(EXCERPTED DATA begins)

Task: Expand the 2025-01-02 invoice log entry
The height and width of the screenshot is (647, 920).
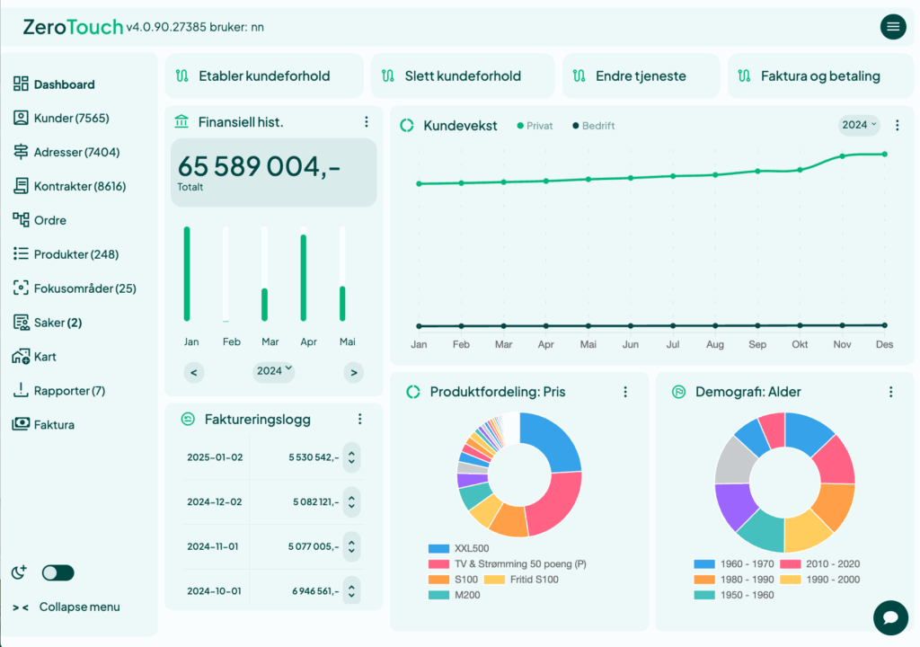Action: 351,457
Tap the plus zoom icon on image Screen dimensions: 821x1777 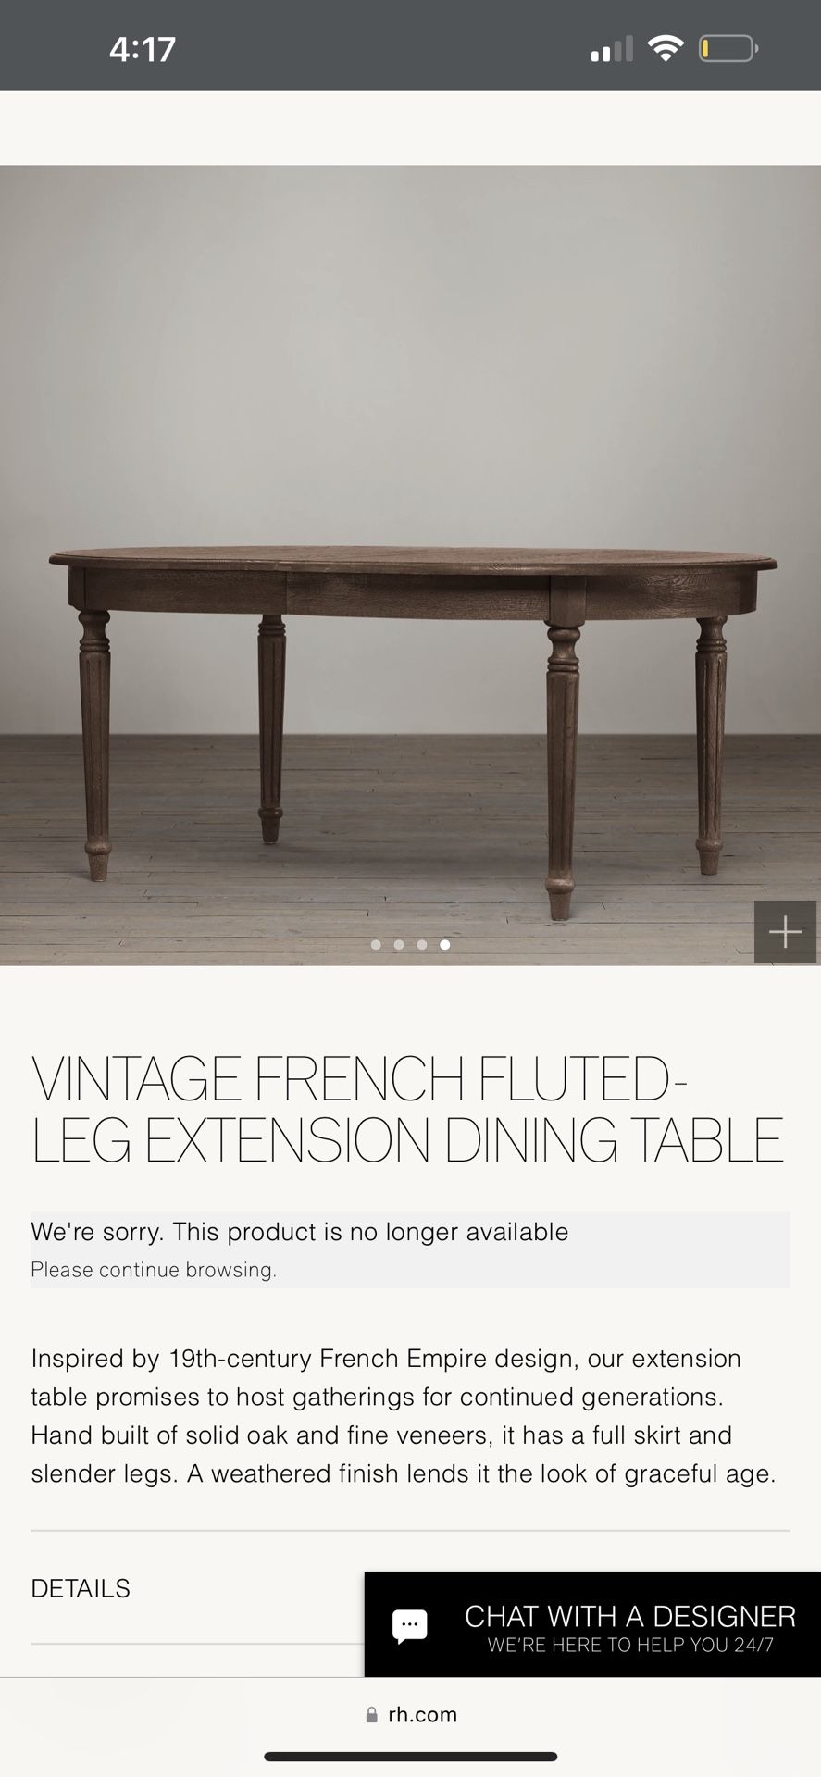pos(785,931)
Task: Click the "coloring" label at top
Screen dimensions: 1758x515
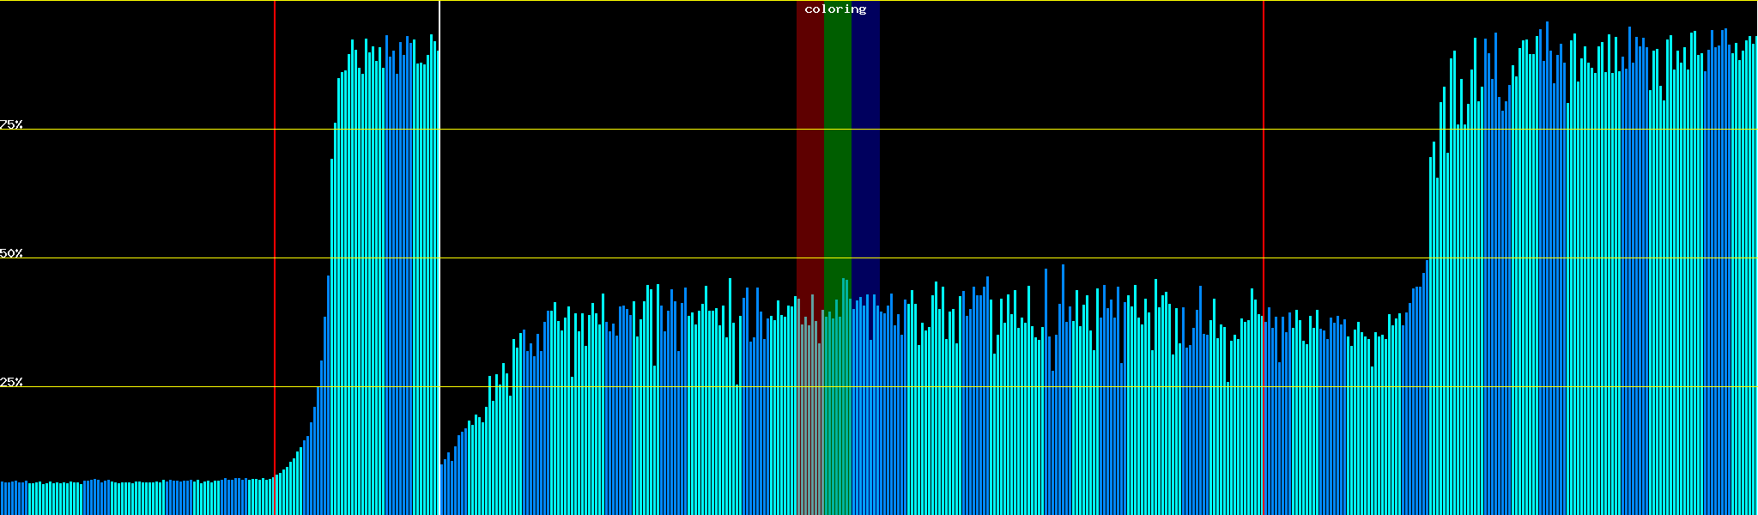Action: (x=835, y=9)
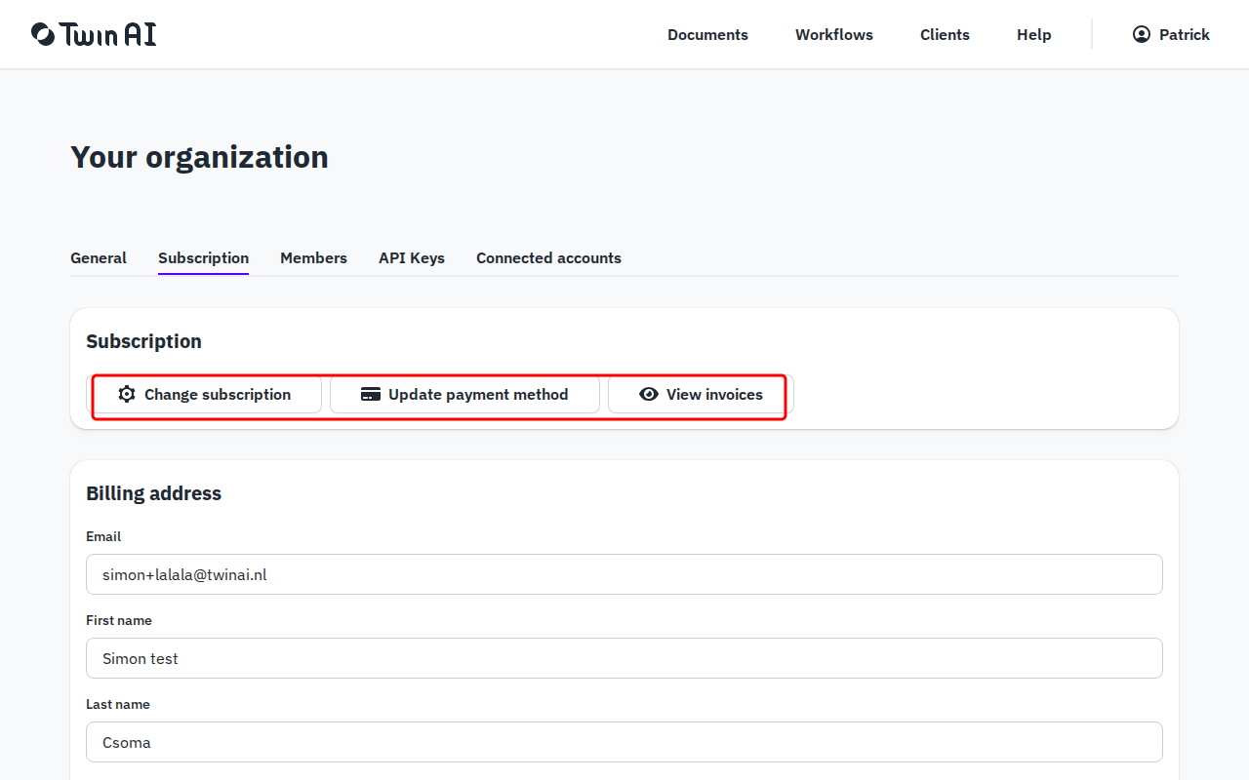The width and height of the screenshot is (1249, 780).
Task: Click the Twin AI logo icon
Action: pyautogui.click(x=39, y=33)
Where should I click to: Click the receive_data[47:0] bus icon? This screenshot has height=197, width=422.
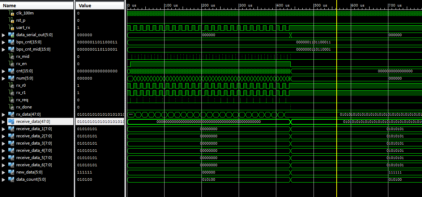11,121
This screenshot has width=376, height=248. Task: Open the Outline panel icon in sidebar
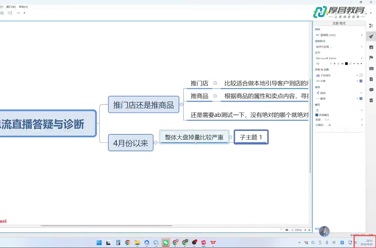371,26
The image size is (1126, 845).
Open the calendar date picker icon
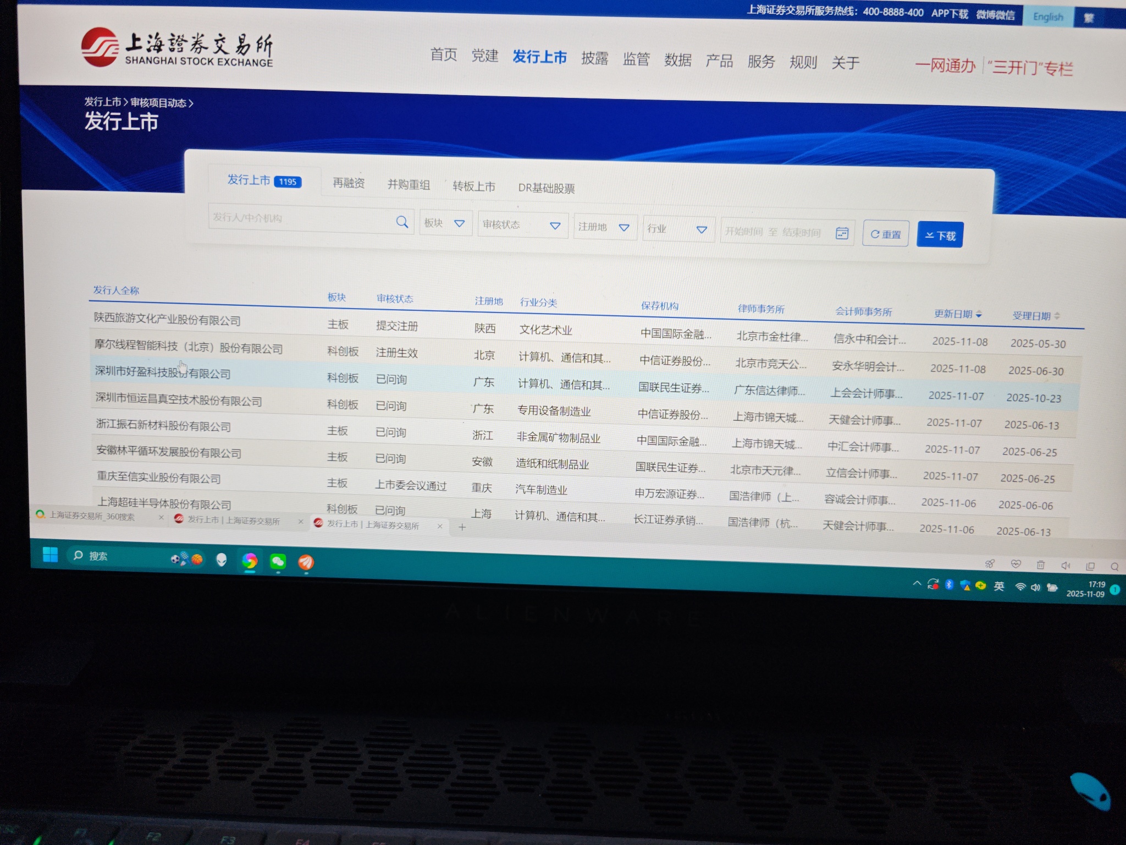point(842,233)
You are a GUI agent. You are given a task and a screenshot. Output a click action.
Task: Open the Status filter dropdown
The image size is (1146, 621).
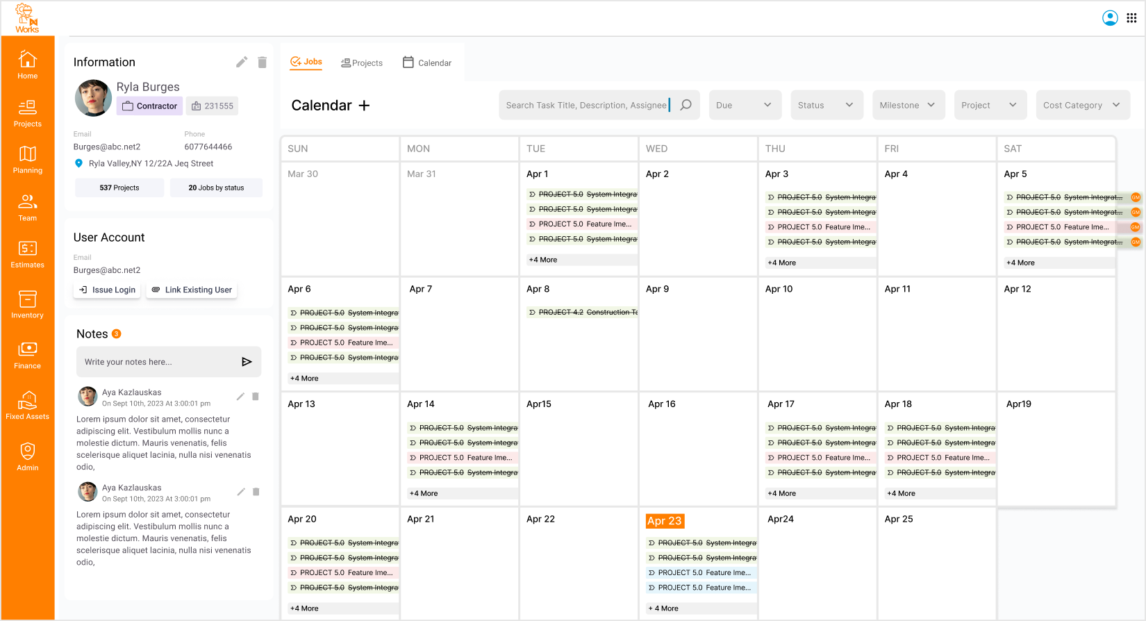click(x=826, y=105)
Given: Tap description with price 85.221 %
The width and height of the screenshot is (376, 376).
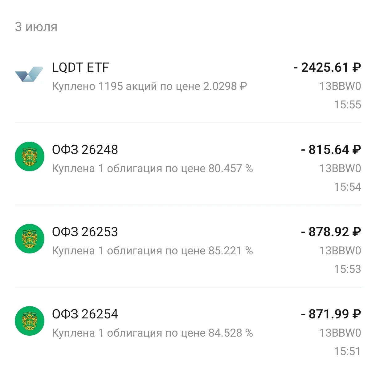Looking at the screenshot, I should point(152,251).
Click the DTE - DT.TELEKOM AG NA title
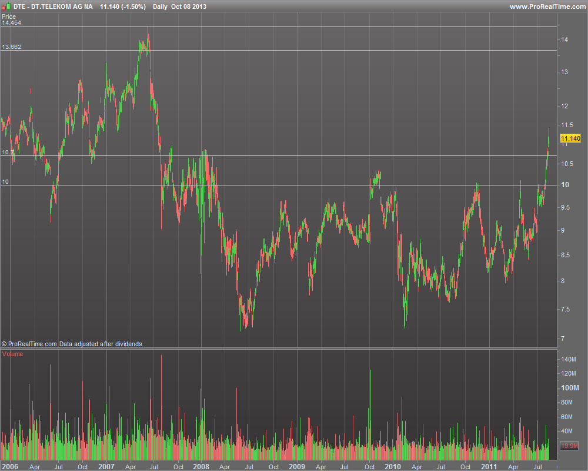The height and width of the screenshot is (471, 588). (x=52, y=6)
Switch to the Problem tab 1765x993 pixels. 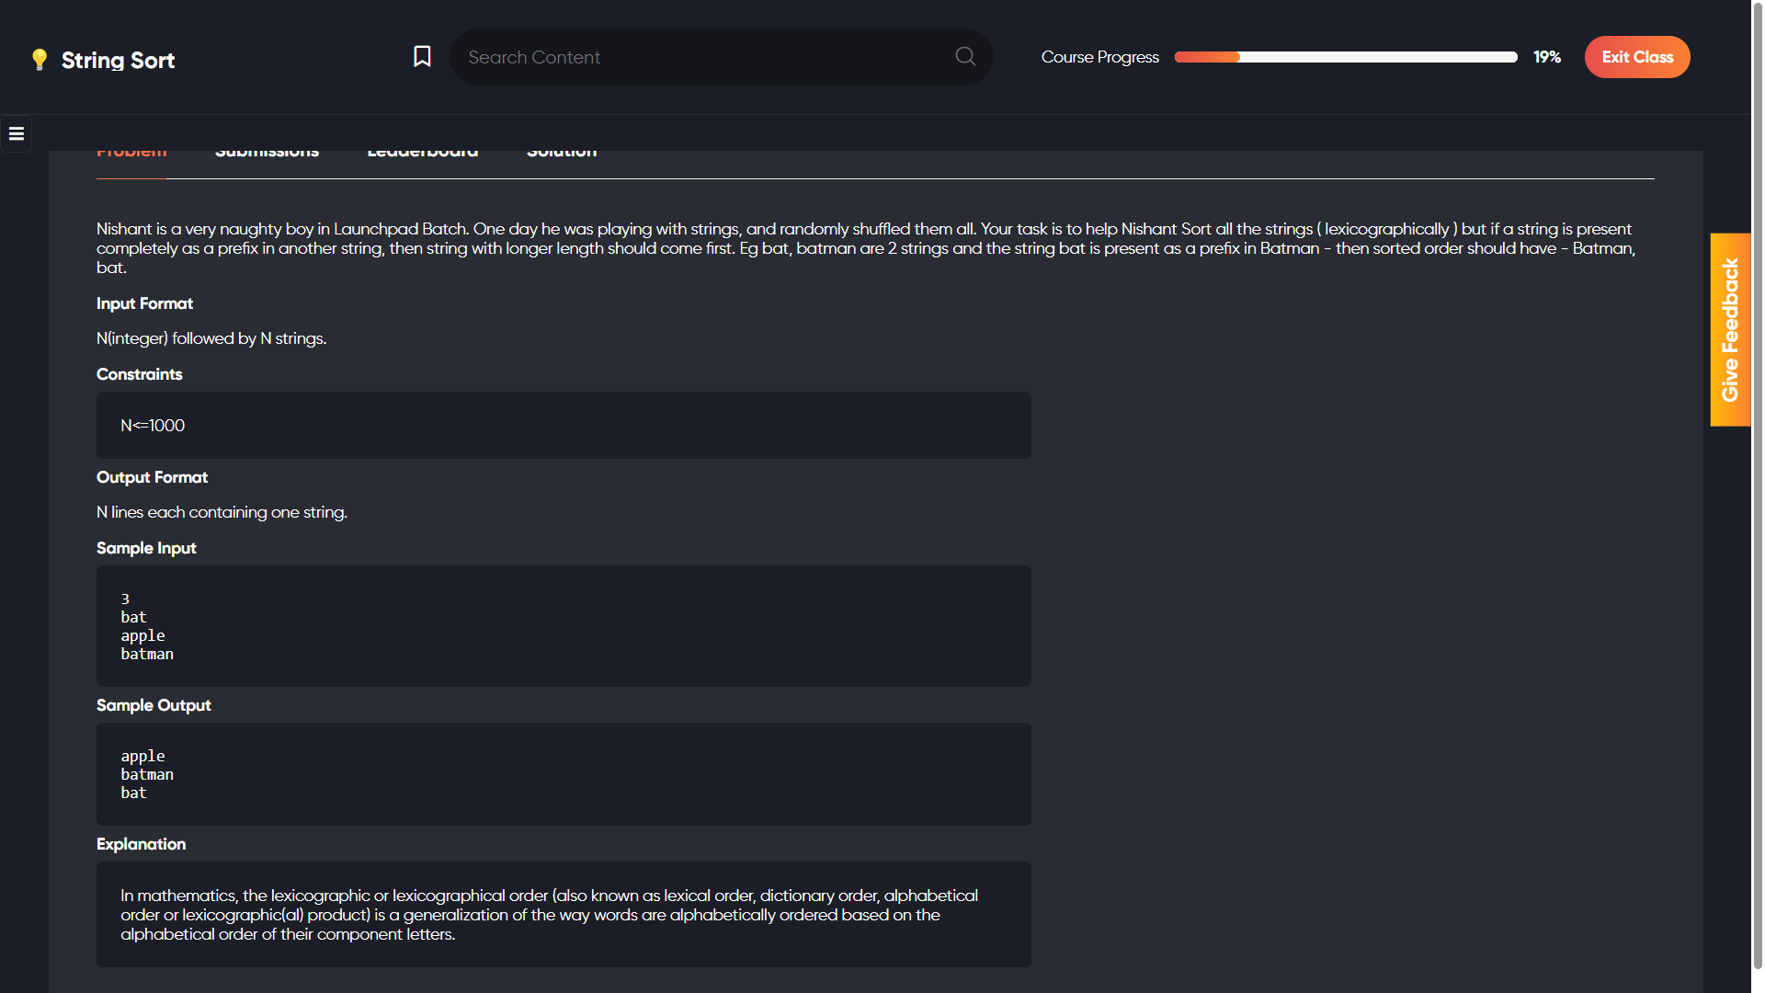click(131, 155)
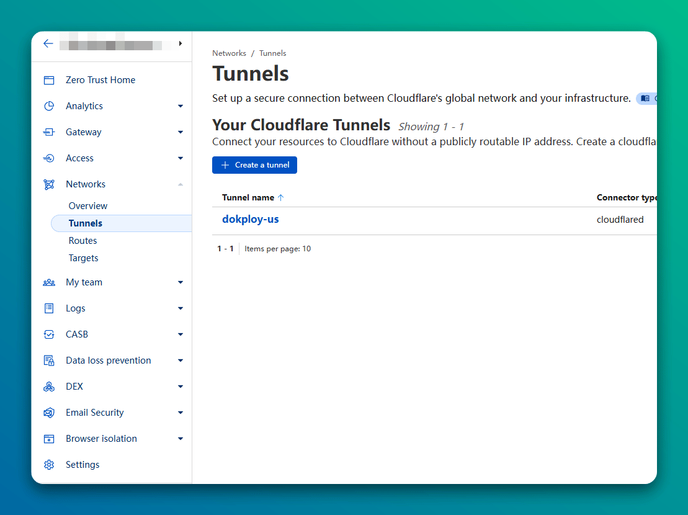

(EXCERPTED DATA ends)

_EXERCISE INSTRUCTIONS_:
Give exactly the lines above that run from the line with "Where should I" to the line with "Given: Tap description with price 85.221 %", both included, leaving every picture out.

_TASK RESULT_:
Where should I click to: Click the receive_data[47:0] bus icon? This screenshot has height=197, width=422.
11,121
This screenshot has width=376, height=248. Task: Open the Outline panel icon in sidebar
371,26
The image size is (1126, 845).
Open the calendar date picker icon
point(842,233)
You are a GUI agent. You are given a task and a screenshot. Output a click action.
Task: Open the Status filter dropdown
The image size is (1146, 621).
click(x=826, y=105)
Given: Tap description with price 85.221 %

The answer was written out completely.